Introduction
L’Éthiopie, pays emblématique de la Corne de l’Afrique, reste sous haute tension malgré la signature d’un accord de paix entre le gouvernement fédéral et les autorités du Tigré. Depuis la fin de la guerre civile en novembre 2022, la paix demeure précaire, minée par les suspicions, les retards dans la mise en œuvre des engagements et la persistance de violences sporadiques. L’avenir de la réconciliation nationale et de la stabilité régionale dépend de la capacité des parties à tenir leurs promesses et à restaurer la confiance.
Contexte : une guerre civile dévastatrice
Entre novembre 2020 et novembre 2022, l’Éthiopie a été le théâtre d’un conflit sanglant opposant le gouvernement fédéral, dirigé par le Premier ministre Abiy Ahmed, à la région du Tigré, sous la direction du Front de libération du peuple du Tigré (TPLF). Ce conflit, marqué par des atrocités, des blocus humanitaires et des accusations de crimes de guerre, a fait des centaines de milliers de morts, des millions de déplacés et des destructions massives.
La signature de l’accord de paix de Pretoria, sous l’égide de l’Union africaine, a permis un cessez-le-feu et la levée du blocus sur le Tigré. Cependant, la paix reste fragile, car les blessures du conflit sont profondes et les griefs nombreux de part et d’autre.
Les termes de l’accord de paix
L’accord de Pretoria prévoit plusieurs mesures clés :
- Le désarmement des combattants du TPLF et leur intégration dans les forces de sécurité nationales.
- La levée du blocus humanitaire et la reprise de l’aide internationale dans la région du Tigré.
- Le rétablissement des services publics (électricité, télécommunications, routes).
- La création d’une commission de justice transitionnelle pour enquêter sur les crimes commis pendant la guerre.
- La tenue d’élections régionales sous supervision internationale.
Les obstacles à la mise en œuvre
Malgré ces engagements, la mise en œuvre de l’accord se heurte à de nombreux obstacles :
- Le manque de confiance : les Tigréens accusent le gouvernement central de ne pas respecter ses promesses, notamment en matière de rétablissement des services et de justice.
- Les retards dans la reconstruction : la plupart des infrastructures du Tigré sont détruites, et la reconstruction avance lentement, faute de moyens et de coordination.
- La persistance des violences : des affrontements sporadiques continuent d’opposer l’armée éthiopienne à des groupes armés locaux, et des milices amhara commettent des exactions dans les zones contestées.
- La crise humanitaire : des millions de personnes dépendent encore de l’aide alimentaire, et les organisations humanitaires peinent à accéder à certaines zones.

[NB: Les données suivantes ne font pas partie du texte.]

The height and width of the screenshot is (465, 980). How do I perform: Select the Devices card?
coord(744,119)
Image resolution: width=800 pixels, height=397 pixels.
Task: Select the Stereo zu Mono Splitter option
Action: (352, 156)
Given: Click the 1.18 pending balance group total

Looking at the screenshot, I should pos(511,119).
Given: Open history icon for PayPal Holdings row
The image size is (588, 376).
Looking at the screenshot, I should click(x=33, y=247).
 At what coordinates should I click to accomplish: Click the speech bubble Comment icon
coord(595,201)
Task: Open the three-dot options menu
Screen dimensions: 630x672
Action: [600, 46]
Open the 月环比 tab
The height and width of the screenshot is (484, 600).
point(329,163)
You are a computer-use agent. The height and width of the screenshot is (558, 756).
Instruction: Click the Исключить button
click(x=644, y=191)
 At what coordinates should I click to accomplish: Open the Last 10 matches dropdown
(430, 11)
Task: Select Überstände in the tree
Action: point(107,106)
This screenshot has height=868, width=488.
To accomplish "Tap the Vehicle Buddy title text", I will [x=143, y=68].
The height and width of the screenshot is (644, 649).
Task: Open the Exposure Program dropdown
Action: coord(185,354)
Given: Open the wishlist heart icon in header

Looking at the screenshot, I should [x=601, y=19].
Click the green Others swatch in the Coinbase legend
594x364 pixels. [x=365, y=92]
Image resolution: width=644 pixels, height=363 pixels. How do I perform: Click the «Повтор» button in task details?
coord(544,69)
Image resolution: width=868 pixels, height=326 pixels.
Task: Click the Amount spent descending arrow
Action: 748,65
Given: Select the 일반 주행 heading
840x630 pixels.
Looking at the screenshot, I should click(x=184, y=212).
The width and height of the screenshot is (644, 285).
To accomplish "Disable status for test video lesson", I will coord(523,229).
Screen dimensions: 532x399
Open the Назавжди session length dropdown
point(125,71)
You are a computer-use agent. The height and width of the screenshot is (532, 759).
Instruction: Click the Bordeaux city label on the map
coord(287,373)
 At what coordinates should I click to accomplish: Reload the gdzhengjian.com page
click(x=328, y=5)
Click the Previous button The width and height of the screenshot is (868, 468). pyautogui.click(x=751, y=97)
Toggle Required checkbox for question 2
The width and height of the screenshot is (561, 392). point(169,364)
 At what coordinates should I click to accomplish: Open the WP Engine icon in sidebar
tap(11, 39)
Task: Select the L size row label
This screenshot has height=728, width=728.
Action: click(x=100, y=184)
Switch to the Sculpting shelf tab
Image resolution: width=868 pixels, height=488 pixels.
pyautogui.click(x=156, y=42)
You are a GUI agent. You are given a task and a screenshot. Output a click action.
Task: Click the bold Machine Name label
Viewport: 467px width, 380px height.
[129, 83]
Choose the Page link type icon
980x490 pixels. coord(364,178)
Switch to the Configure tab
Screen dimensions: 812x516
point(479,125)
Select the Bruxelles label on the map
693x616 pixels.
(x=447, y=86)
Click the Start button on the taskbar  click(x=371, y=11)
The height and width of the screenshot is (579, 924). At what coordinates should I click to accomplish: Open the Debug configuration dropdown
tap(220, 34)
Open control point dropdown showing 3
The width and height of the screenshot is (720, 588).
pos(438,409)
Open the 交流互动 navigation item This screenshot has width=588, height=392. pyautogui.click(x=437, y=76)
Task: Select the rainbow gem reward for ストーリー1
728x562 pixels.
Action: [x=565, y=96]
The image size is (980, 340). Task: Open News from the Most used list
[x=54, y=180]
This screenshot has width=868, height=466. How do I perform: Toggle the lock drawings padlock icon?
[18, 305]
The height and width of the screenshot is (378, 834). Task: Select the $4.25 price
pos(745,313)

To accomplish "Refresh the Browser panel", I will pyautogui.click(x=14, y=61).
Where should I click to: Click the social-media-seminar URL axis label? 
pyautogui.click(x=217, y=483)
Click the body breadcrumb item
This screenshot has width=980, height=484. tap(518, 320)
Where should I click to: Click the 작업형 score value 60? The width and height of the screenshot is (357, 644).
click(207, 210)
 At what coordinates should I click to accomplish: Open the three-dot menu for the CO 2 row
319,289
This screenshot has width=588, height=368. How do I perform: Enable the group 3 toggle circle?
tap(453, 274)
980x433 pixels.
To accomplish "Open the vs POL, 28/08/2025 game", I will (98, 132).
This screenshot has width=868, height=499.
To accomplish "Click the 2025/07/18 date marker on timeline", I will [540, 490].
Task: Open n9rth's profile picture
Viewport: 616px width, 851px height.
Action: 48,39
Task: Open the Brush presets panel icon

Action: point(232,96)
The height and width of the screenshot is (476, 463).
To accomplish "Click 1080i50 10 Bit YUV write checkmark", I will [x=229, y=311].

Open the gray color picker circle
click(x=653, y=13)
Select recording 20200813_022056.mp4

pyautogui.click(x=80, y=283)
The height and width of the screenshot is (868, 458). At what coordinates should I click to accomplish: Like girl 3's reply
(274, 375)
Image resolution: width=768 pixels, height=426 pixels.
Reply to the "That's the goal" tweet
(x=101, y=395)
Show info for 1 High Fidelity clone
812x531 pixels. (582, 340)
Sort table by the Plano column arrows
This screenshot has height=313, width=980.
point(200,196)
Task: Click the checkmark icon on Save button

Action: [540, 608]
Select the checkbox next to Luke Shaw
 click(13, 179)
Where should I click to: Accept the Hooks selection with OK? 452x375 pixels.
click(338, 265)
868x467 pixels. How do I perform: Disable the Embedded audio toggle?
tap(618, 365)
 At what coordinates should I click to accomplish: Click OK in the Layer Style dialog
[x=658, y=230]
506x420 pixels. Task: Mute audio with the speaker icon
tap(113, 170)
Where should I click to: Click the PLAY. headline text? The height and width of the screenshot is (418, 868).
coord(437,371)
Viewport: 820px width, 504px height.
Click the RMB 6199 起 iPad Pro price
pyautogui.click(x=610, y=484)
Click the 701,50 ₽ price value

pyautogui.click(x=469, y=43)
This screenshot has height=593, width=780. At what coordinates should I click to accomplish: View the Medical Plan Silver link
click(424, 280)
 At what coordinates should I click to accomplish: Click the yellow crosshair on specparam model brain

Le rôle de la communauté internationale
La communauté internationale, notamment l’Union africaine, l’ONU et les États-Unis, suit de près l’évolution de la situation. Elle appelle à la pleine application de l’accord de paix, à la levée des obstacles à l’aide humanitaire et à la tenue de procès équitables pour les crimes commis.
L’Union africaine a déployé une mission de surveillance pour suivre le désarmement et la réintégration des combattants, mais son mandat reste limité et ses moyens insuffisants.
Les conséquences pour la société éthiopienne
La paix fragile au Tigré a des répercussions sur toute la société éthiopienne. Les déplacés peinent à rentrer chez eux, les familles sont séparées, et la méfiance entre communautés demeure. La guerre a exacerbé les tensions ethniques et religieuses, et la réconciliation nationale semble encore lointaine.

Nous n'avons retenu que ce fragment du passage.